Some markets helped lift the broader index performance. High-performing markets such as South Korea and Taiwan were among those that supported MSCI's 24-country emerging market stocks index, which recorded its second-best monthly performance in nearly two decades in March, and the rally has shown little sign of abating. At the same time, a spike in the spreads investors demand to hold emerging market government debt over U.S. Treasuries has largely reversed, indicating a partial normalization in risk premia.

Still, the IIF posed a central question about the durability of the rebound: "The key question is whether April marks the start of durable normalization or only the first relief phase after an extreme March adjustment." That uncertainty frames investor decisions into the months ahead.

Regional patterns were uneven. Much of April's recovery occurred outside China, with debt markets accounting for a significant share. Ex-China debt inflows surged to almost $50 billion in April, up from $13.8 billion in March. Ex-China equity flows returned to $5 billion after nearly $63 billion departed in March.

Year-to-date figures underline the divergence. Debt flows into China remain negative at -$16.7 billion, while emerging markets excluding China have attracted almost $109 billion in debt flows so far this year. Latin America stood out as one of the stronger performers, drawing $13 billion in April alone.

The Africa and Middle East region also saw money return to debt markets, with $7.3 billion flowing back in April after a $6.5 billion outflow in March; this was partly offset by an additional $713 million of equity outflows from the region.

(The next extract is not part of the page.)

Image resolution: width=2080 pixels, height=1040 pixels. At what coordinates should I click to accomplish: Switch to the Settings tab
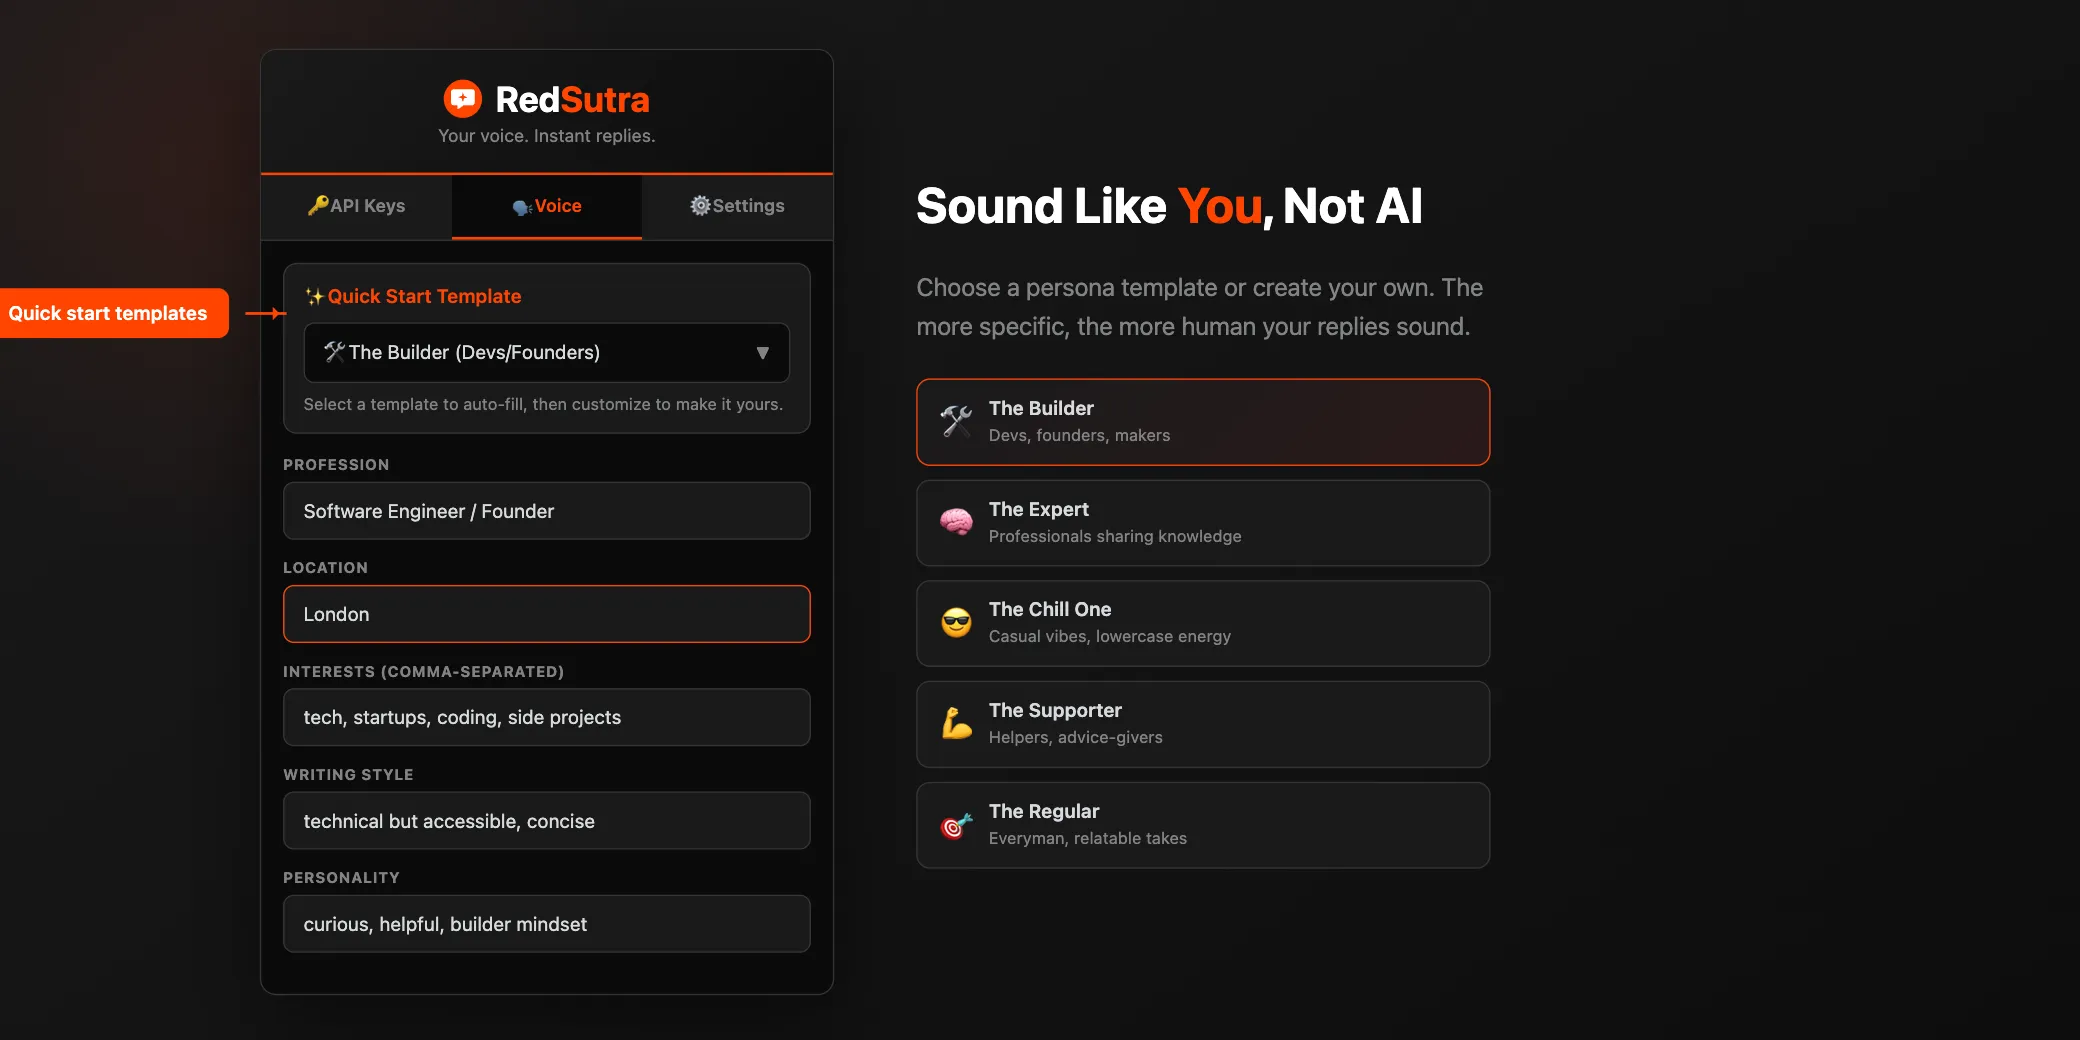click(737, 206)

Overall, the IIF's data point to a rapid return of investor interest in emerging market assets following the March shock, but the institute's commentary stresses that relaxation of immediate funding strains should not be confused with a full resolution of the underlying disruptions that prompted the initial flight of capital.

Risks

  • The IIF cautions that immediate funding stress easing does not mean the underlying shock has been absorbed, posing uncertainty for market stability - risk affects sovereign issuers and financial institutions.
  • Heightened pressure on energy importers, companies and central banks could translate into economic and market strain if adverse conditions persist - risk impacts corporate balance sheets and policy responses.
  • It remains unclear whether April's inflows signal durable normalization or only a temporary relief phase after March's extreme adjustment, introducing potential volatility for investors reallocating to emerging assets.